O mistério em torno dessa obra-prima ignorada, ou obra-prima desconhecida [Le Chef-d’œuvre inconnu], que desaparece em um incêndio provocado por Frenhofer, na mesma noite de sua morte, se eterniza na história da arte, como se pode constatar, para citar apenas dois, nos produtivos ensaios: Entre a vida e a arte (COELHO, 2012COELHO, Teixeira. 2012. Entre a vida e a arte. In: BALZAC, Honoré de. A obra-prima ignorada. Organização, tradução e estudo Teixeira Coelho. São Paulo: Iluminuras . p. 49-108.) e A pintura encarnada (DIDI-HUBERMAN, 2012DIDI-HUBERMAN, Georges. 2012. A pintura encarnada. Seguido de A obra-prima desconhecida, de Honoré de Balzac. São Paulo: Escuta/Editora FAP-UNIFESP.). A nossa escolha pelo retrato inicial se deu não para discutir esse fabuloso texto de Balzac como um todo, em sua profundidade filosófico-artística, mas apreender sua genialidade ao compor, com palavras, um retrato inicial que instaura discursos sobre a arte conhecida e reconhecida. Impregnado por esses discursos, que percorrem a discussão ao longo das duas narrativas, o leitor ouve/lê Frenhofer com a escuta atravessada pelo conhecido. Diante do diferente, de outra forma de fazer arte, o leitor se decepciona, sem qualquer parâmetro para julgar o quadro, exatamente como fazem as personagens que encarnam os grandes pintores clássicos Poussin a Porbus, ao afirmar: “Nada”. [...] “Só estou vendo cores confusamente espalhadas umas sobre outras, contidas por uma multidão de linhas bizarras que formam uma muralha de pintura”. Isso ajuda a entender a razão desse Balzac ser livro de cabeceira dos pintores Paul Cézanne (1839-1906) e Pablo Picasso (1881-1973), que viam no quadro de Frenhofer/Balzac uma premonição de suas próprias inovações artísticas.

6. Resumidas conclusões

As reflexões apresentadas neste artigo dizem respeito a resultados de dois projetos de pesquisa articulados: “Discursos de resistência, tradição e ruptura” (CNPq), do qual uma das autoras é coordenadora e outra participante, e “Poder e resistência: tradição e ruptura em discursos verbais e verbo-visuais” (FAPESP) proposto por uma das autoras, na condição de pesquisadora visitante do LAEL (2019). Ambos procuram centrar-se em discursos de resistência, configurados por diferentes gêneros, artísticos e não artísticos, que tomam como objeto de enfrentamento questões que afetam a sociedade de maneira geral ou específica, quer do ponto de vista político, social, cultural, acadêmico, científico ou de qualquer outra natureza. As reflexões sobre as dimensões verbais, visuais e verbo-visuais dos textos constituem um dos centros articuladores dessas pesquisas.

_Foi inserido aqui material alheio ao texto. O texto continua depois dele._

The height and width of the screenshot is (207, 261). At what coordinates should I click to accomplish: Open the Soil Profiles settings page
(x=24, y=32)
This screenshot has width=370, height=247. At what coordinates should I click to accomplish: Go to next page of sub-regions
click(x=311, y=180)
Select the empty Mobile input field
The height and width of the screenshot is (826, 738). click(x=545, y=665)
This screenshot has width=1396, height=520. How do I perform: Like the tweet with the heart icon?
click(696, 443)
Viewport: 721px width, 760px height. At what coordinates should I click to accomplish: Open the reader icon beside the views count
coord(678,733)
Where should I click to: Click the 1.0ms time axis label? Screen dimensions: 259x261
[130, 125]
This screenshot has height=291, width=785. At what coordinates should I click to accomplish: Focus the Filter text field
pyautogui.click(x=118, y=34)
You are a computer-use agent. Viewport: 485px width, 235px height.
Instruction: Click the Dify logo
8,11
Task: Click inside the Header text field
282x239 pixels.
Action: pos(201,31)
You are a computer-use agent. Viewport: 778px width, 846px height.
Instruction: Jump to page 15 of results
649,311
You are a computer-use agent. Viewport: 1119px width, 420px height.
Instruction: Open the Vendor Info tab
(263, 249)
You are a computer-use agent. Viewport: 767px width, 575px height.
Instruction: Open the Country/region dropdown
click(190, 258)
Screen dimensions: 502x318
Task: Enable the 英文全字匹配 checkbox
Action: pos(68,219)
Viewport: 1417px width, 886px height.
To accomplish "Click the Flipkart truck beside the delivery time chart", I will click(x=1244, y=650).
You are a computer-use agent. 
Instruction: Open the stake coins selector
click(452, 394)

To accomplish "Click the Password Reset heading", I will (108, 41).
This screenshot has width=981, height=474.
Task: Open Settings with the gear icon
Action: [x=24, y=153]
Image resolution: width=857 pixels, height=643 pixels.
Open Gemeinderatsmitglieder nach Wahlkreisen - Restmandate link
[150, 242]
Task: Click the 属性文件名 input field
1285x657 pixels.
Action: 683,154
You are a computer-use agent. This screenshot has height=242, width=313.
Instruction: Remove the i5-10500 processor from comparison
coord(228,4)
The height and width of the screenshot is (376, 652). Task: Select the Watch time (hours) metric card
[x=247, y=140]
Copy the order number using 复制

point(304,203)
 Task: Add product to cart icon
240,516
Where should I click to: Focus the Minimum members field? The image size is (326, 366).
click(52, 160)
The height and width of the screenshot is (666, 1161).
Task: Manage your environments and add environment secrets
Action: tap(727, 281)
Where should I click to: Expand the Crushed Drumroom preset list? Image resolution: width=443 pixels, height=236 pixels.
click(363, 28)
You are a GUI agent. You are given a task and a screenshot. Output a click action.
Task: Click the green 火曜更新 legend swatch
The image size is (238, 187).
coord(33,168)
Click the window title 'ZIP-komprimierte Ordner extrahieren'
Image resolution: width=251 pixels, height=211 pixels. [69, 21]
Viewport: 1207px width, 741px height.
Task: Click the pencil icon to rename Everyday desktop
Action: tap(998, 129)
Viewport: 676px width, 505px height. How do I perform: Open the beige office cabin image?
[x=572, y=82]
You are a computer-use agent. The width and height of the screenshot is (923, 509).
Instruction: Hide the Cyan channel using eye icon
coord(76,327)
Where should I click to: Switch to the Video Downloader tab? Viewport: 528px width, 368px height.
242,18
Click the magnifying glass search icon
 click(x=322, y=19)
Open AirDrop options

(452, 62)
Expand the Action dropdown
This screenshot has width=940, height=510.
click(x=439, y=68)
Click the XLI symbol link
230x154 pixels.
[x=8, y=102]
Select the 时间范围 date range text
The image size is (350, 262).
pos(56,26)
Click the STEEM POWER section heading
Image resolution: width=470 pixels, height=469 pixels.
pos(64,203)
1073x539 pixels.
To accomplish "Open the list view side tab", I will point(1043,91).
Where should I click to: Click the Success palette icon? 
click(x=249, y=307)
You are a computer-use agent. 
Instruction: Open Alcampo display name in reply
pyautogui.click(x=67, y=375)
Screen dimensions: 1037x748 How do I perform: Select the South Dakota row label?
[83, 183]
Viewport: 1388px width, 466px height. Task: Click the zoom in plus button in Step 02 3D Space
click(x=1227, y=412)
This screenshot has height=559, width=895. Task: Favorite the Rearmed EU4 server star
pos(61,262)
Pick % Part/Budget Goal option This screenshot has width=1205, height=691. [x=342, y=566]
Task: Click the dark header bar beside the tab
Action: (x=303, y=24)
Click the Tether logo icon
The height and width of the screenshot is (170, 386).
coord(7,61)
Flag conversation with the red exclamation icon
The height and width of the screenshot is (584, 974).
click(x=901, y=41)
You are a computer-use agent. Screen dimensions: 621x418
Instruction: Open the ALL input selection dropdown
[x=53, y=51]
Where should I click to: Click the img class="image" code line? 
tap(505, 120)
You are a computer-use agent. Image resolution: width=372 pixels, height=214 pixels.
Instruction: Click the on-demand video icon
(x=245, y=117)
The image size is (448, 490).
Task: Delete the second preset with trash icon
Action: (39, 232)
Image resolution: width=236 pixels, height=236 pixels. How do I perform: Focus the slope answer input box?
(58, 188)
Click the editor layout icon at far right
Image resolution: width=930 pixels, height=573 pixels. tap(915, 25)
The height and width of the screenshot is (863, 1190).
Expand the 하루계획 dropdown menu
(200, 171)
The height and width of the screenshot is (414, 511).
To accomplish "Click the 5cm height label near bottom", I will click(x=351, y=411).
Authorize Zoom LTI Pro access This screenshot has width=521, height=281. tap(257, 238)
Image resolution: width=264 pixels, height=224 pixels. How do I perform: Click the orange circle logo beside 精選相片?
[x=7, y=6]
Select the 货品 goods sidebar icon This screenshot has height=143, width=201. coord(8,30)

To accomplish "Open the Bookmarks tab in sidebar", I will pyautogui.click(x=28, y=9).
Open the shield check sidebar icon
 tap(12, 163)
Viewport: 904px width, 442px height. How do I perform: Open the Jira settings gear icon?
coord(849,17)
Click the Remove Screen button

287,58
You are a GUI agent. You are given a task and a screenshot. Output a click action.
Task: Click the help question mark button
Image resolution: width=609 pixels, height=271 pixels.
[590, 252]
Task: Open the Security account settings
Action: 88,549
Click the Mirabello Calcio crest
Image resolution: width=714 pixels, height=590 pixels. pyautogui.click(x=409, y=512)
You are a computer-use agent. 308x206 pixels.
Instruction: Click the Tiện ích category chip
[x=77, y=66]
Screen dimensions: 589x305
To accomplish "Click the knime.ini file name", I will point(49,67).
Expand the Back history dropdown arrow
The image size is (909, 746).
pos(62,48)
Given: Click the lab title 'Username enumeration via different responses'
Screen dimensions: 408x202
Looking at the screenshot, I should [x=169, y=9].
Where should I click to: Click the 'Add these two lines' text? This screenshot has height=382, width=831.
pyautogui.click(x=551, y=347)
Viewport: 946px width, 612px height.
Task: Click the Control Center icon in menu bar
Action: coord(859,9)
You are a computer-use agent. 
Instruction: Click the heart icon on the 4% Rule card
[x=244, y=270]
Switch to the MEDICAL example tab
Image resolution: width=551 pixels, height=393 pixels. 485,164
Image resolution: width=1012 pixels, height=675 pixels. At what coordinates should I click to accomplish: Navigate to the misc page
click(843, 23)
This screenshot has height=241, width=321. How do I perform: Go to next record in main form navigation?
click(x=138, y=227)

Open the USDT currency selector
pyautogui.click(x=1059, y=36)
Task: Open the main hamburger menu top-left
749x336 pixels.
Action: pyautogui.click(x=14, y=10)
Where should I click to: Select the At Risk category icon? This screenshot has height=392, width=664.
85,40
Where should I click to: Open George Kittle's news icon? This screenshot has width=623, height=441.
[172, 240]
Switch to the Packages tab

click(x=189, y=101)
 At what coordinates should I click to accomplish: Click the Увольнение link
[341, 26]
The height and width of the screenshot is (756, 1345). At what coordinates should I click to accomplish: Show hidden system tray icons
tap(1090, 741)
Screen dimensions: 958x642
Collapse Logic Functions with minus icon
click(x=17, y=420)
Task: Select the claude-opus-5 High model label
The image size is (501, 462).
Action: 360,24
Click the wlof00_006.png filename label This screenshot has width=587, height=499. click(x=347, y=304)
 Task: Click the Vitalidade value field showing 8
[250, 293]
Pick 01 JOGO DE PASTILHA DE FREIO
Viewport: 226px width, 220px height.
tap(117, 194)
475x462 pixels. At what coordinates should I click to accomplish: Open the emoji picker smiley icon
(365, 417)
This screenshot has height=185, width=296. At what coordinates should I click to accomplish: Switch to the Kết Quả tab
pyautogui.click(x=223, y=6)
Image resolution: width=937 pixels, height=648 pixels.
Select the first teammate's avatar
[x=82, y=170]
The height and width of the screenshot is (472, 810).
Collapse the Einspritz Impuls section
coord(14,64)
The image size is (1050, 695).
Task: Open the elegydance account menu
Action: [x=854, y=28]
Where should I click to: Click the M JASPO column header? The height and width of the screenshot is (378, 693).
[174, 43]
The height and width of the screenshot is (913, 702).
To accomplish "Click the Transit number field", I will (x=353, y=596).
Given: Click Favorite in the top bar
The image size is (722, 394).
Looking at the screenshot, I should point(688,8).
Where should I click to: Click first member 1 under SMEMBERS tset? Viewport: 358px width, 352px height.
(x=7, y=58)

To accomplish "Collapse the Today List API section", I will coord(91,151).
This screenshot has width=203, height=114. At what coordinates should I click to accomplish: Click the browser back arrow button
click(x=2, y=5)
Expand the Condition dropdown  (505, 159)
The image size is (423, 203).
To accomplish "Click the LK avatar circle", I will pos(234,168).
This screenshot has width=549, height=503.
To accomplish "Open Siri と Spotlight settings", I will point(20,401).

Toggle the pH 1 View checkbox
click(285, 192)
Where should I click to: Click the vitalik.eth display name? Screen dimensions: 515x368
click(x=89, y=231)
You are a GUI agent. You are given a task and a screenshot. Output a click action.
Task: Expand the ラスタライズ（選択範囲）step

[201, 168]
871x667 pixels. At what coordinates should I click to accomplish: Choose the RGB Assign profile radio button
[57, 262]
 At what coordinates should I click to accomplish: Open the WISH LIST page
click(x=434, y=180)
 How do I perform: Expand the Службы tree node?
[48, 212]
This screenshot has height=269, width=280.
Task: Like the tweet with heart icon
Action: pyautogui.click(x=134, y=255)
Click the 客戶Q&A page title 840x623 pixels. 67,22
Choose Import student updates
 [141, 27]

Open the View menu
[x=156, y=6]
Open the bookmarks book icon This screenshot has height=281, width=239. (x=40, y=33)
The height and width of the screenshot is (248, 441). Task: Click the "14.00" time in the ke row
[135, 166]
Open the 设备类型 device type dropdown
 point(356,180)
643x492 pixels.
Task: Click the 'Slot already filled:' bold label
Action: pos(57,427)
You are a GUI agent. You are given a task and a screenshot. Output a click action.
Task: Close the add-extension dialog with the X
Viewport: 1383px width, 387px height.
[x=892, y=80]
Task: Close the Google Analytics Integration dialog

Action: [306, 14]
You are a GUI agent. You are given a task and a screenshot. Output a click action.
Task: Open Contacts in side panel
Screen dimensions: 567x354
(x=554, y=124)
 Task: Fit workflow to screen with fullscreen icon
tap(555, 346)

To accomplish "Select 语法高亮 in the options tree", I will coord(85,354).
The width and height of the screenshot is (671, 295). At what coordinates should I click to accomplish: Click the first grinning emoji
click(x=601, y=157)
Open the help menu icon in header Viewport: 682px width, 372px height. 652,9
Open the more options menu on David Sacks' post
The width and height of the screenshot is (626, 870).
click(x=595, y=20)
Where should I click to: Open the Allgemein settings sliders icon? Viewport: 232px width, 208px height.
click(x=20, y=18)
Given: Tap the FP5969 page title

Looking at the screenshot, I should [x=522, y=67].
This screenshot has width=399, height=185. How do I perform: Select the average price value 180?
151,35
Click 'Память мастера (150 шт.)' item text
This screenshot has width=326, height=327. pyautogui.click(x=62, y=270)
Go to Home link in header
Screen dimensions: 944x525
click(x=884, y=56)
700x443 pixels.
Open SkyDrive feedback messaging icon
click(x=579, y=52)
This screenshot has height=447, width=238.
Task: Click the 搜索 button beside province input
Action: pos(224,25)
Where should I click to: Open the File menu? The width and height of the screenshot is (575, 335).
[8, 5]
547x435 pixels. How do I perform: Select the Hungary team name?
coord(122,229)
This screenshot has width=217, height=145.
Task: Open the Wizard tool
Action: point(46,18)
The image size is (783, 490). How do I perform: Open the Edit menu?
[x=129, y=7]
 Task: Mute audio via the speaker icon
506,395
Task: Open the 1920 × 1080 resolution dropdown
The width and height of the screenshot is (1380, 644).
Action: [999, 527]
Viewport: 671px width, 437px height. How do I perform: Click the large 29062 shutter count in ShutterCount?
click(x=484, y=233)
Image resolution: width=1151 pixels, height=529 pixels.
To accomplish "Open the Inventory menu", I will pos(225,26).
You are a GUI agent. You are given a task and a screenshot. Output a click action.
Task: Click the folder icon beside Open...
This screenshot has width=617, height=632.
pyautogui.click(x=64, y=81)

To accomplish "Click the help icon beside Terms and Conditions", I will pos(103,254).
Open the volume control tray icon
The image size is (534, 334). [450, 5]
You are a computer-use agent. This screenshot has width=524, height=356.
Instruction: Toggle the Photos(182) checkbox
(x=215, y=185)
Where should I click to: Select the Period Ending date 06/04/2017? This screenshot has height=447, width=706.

Tendo as autoras se dedicado, em outras produções, à dimensão verbo-visual e visual de textos de diferentes gêneros, neste artigo, em consequência de questões discutidas por meio de análises feitas em disciplinas conjuntas, o objetivo foi mostrar a força visual construída por determinados textos verbais e, em um caso, verbo-visual (Magritte). Acreditamos que o recorte aqui apresentado se insere na perspectiva de texto de resistência, incluindo aí o retrato falado que, apesar de toda tecnologia utilizada hoje em dia, ainda precisa da audição do perito que, como artista, produz um retrato.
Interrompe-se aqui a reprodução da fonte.